### Given passage

- Opening Delimiter -

Darwin’s Unfinished Symphony: How Culture Made the Human Mind by KEVIN N. LALAND Princeton University
Press (2017) RRP $ 35.00 Hardcover
EVOLUTIONARY BIOLOGISTS are often loath to admit the vast gap that exists between our own brilliance and the relatively modest smarts of our animal brethren. Tracing an evolutionary sequence of incremental changes in body shape from apes to humans is reasonably simple. Charting changes in intellect presents more of a challenge. Humans have built particle accelerators, propelled astronauts into space and manipulated the genetic code of other organisms. No other animal even comes close.
In Darwin’s Unfinished Symphony, Kevin Laland not only admits that a seemingly insurmountable gap exists but takes up the challenge of explaining how a step-wise process of natural selection – as it was first explored by Darwin in his
Descent of Man (1871) – can be used to explain what sets the human mind so dramatically apart.
Laland draws on more than two decades of work, as well as research by other animal behaviourists and evolutionary biologists, to argue that culture has colluded with genetics to catapult humans far ahead on the intelligence league board. His elegant theory also positions the human mind as an architect in its own evolution.
He traces human intelligence back to its elemental components. Many of these, such as the abilities to imitate, innovate, teach and communicate, have been rigorously interrogated in species from honeybees to crows, stickleback fish to chimpanzees, dolphins to meerkats.
In recent decades, it has become clear that none of these skills is entirely unique to humans. Chimpanzees use tools to solve puzzles, meerkats teach their young how to kill scorpions, whales bellow songs in regional dialects. But only in humans do these components come as a package deal. And all promote the evolution of large brains and greater intelligence.
Once our ancestors became reliant on two foundational elements – the abilities to innovate and accurately copy the behaviours of more learned members of our social group – a path towards culture was set. Innovation brought things like stone tools, which became entrenched in our culture thanks to our ability to copy, teach and communicate with each other.
As each of these cognitive skills was honed, more cultural practices were added and retained from one generation to the next. The cultural practices in turn cemented the mental abilities we needed in order for culture to thrive and become more complex. Rather than being a simple outgrowth of human mental abilities, culture is part of the explanation for those mental abilities.
Laland’s account provides a satisfying – if at times laborious – explanation for the origins of intelligence and culture that extends beyond our own existence to that of other animals, our prehistoric forebears, and our huntergatherer contemporaries.

- Closing Delimiter -

Stored items
- Opening Delimiter -

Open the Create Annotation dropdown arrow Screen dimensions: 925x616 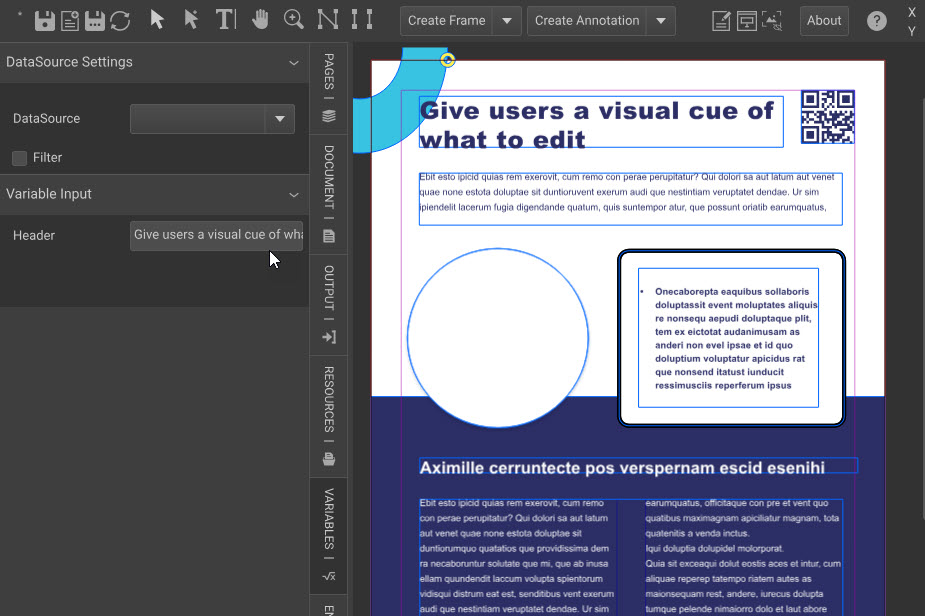tap(661, 21)
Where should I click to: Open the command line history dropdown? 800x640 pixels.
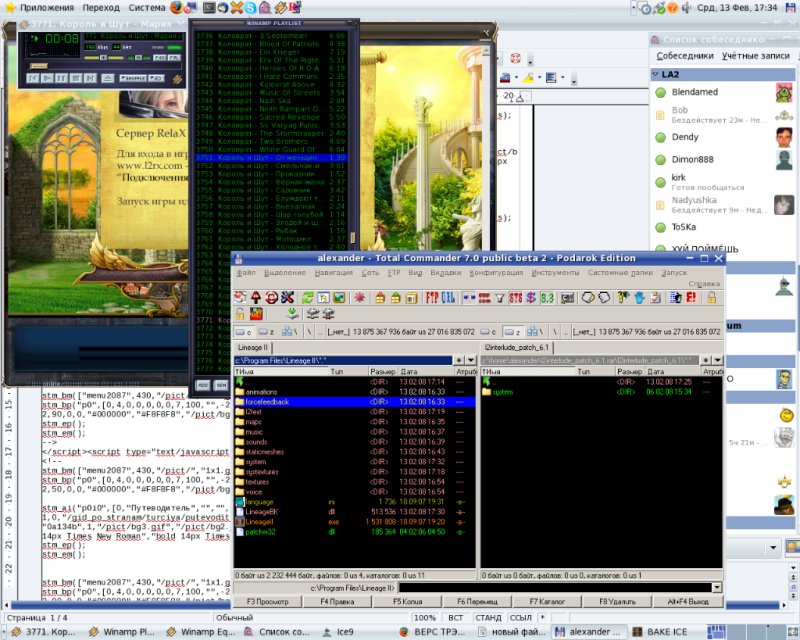[716, 588]
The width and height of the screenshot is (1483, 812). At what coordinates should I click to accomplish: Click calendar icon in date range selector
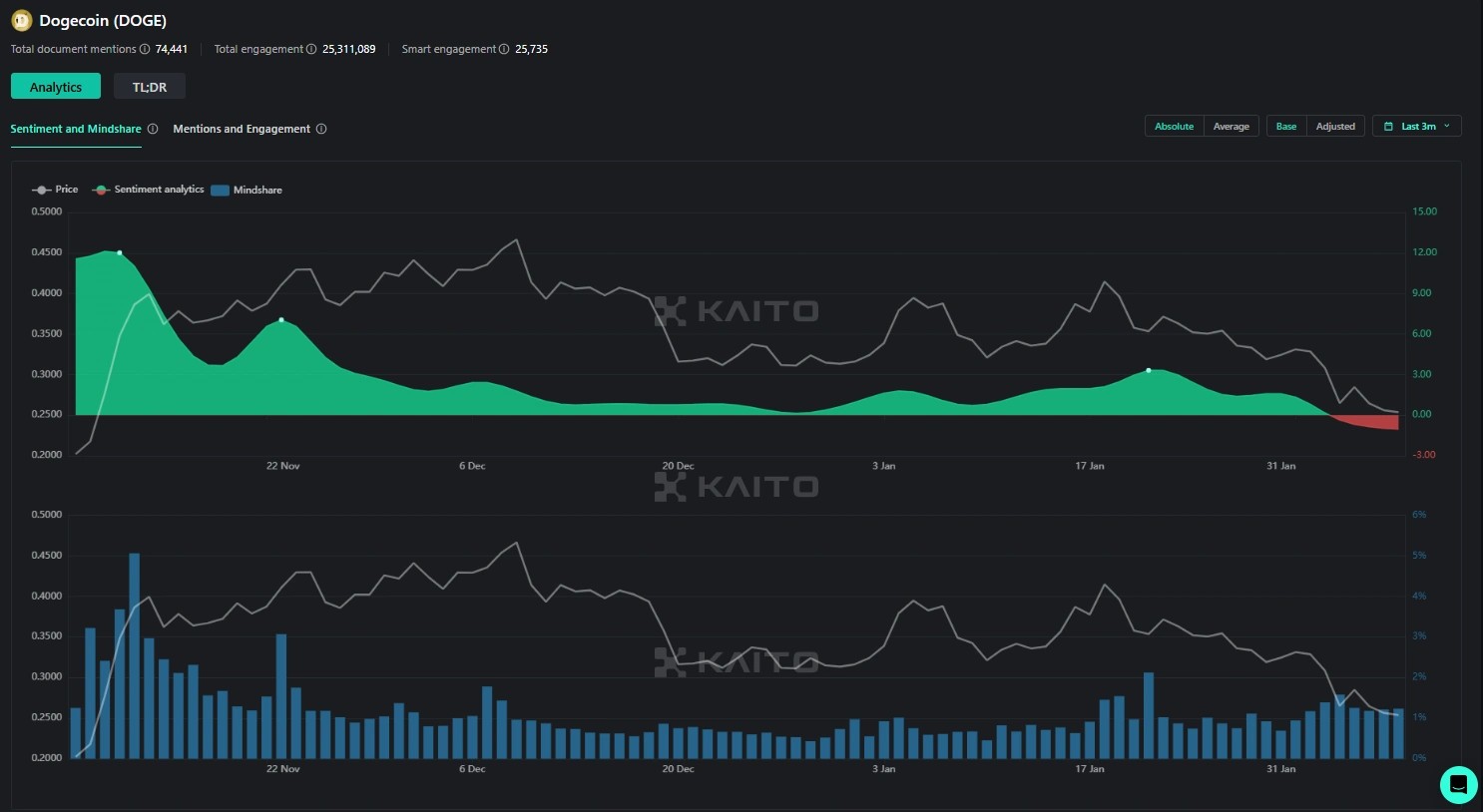[1388, 127]
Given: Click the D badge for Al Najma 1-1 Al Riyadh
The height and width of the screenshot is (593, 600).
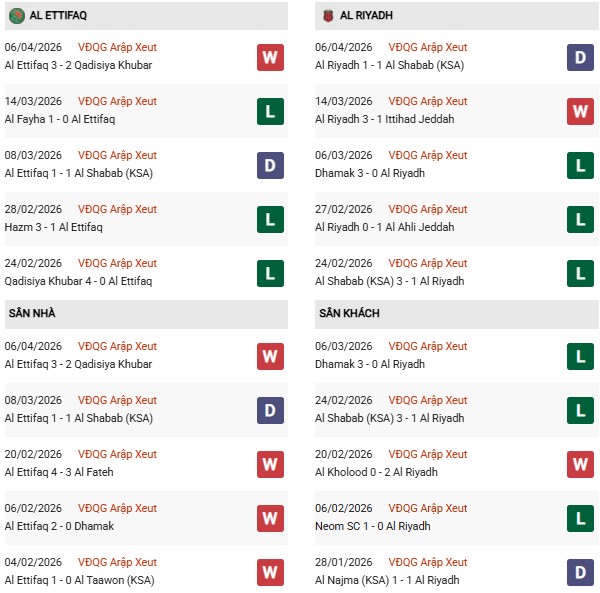Looking at the screenshot, I should point(581,572).
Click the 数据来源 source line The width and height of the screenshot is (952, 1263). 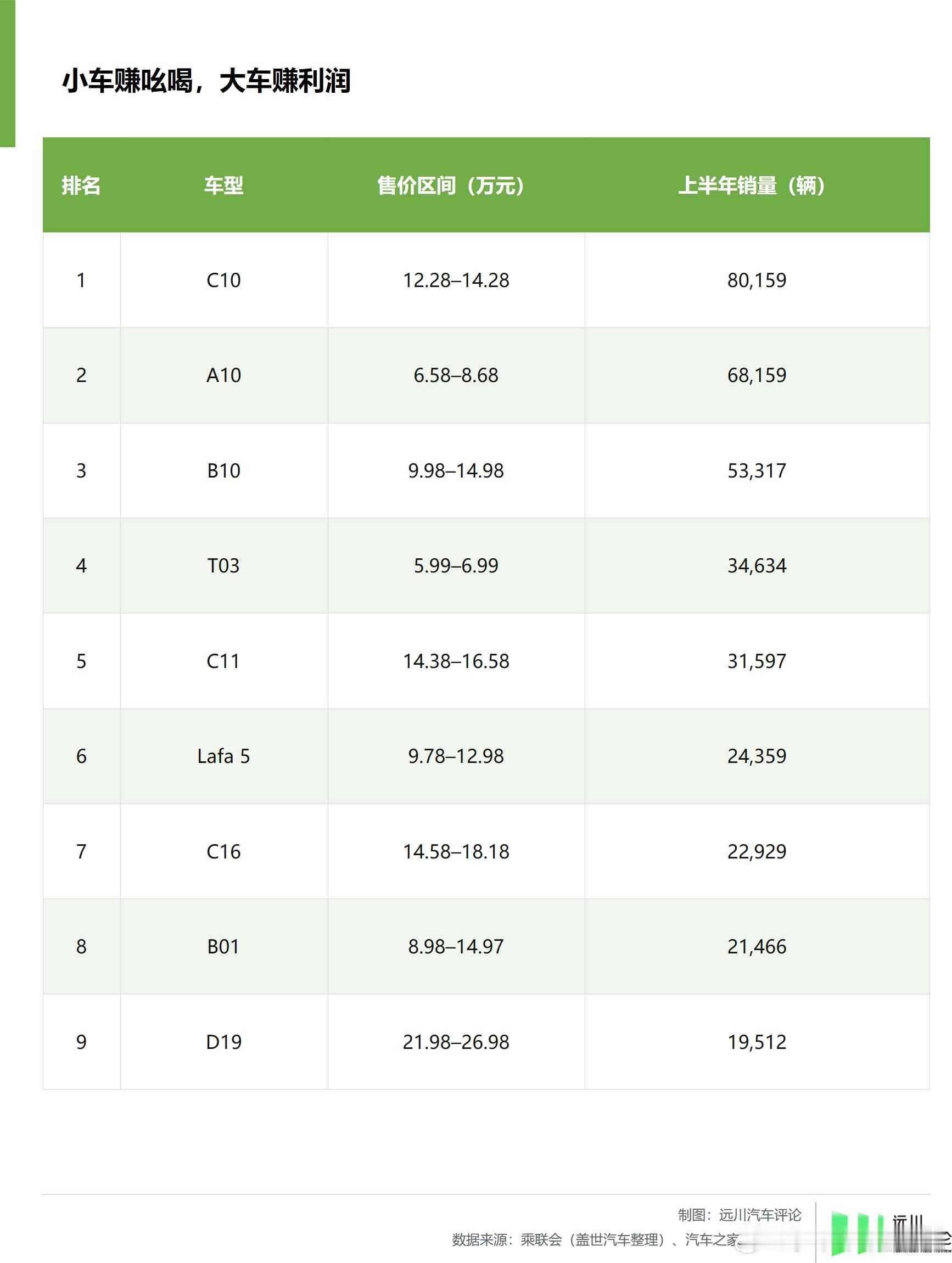pyautogui.click(x=597, y=1239)
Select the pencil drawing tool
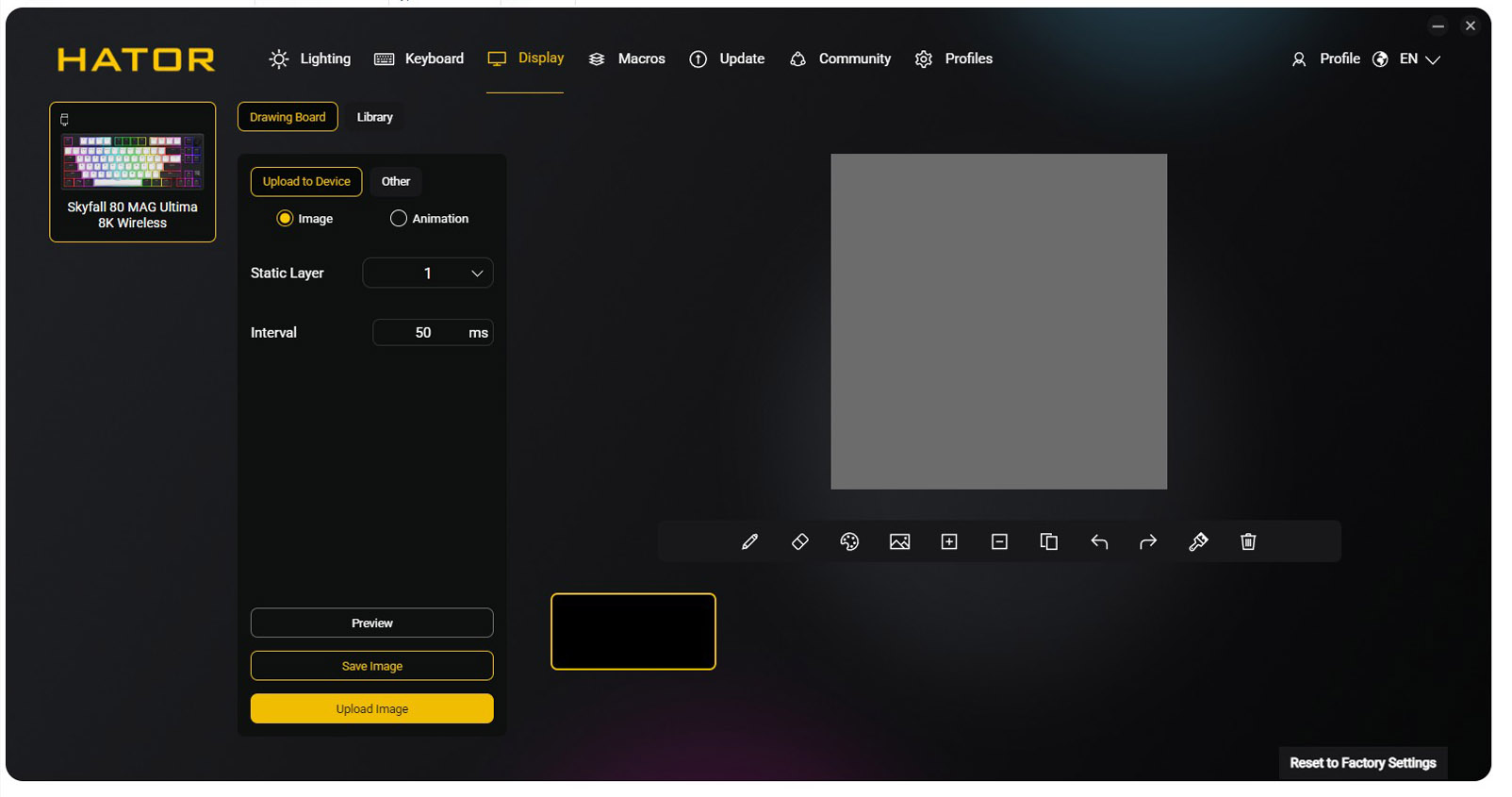This screenshot has width=1512, height=797. point(749,541)
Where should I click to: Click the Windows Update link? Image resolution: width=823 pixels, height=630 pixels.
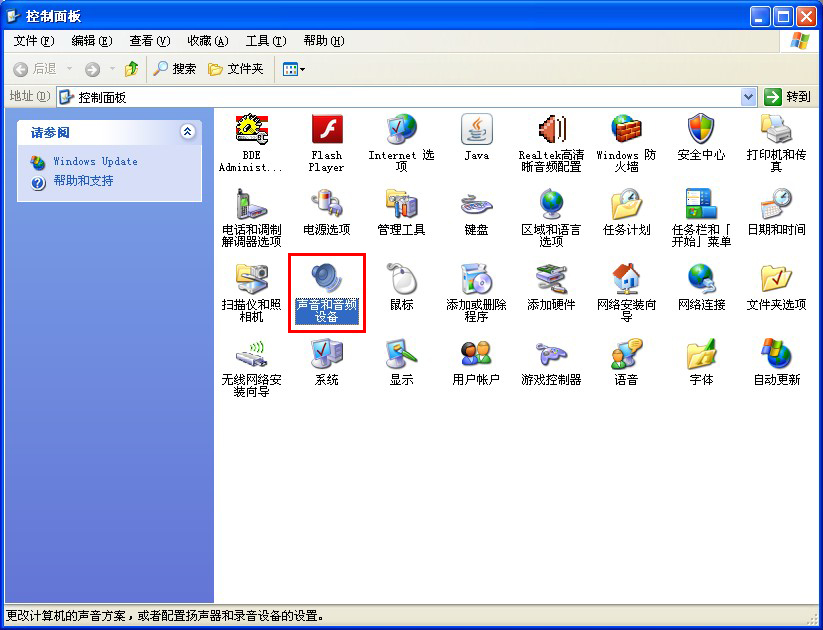[x=95, y=161]
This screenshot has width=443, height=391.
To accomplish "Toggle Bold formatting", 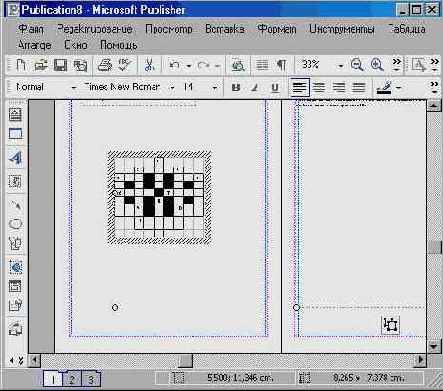I will tap(236, 88).
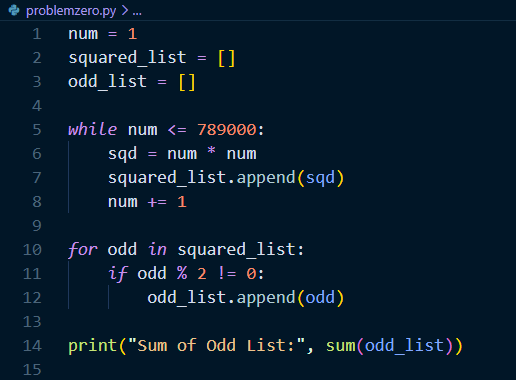The image size is (516, 380).
Task: Click odd_list variable on line 3
Action: coord(107,82)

- Closing Delimiter -

### Goal of the exercise
Translate this sentence from the book review into Spanish: "In recent decades, it has become clear that none of these skills is entirely unique to humans."

### Output
En las últimas décadas se ha vuelto evidente que ninguna de estas habilidades es del todo exclusiva de los seres humanos.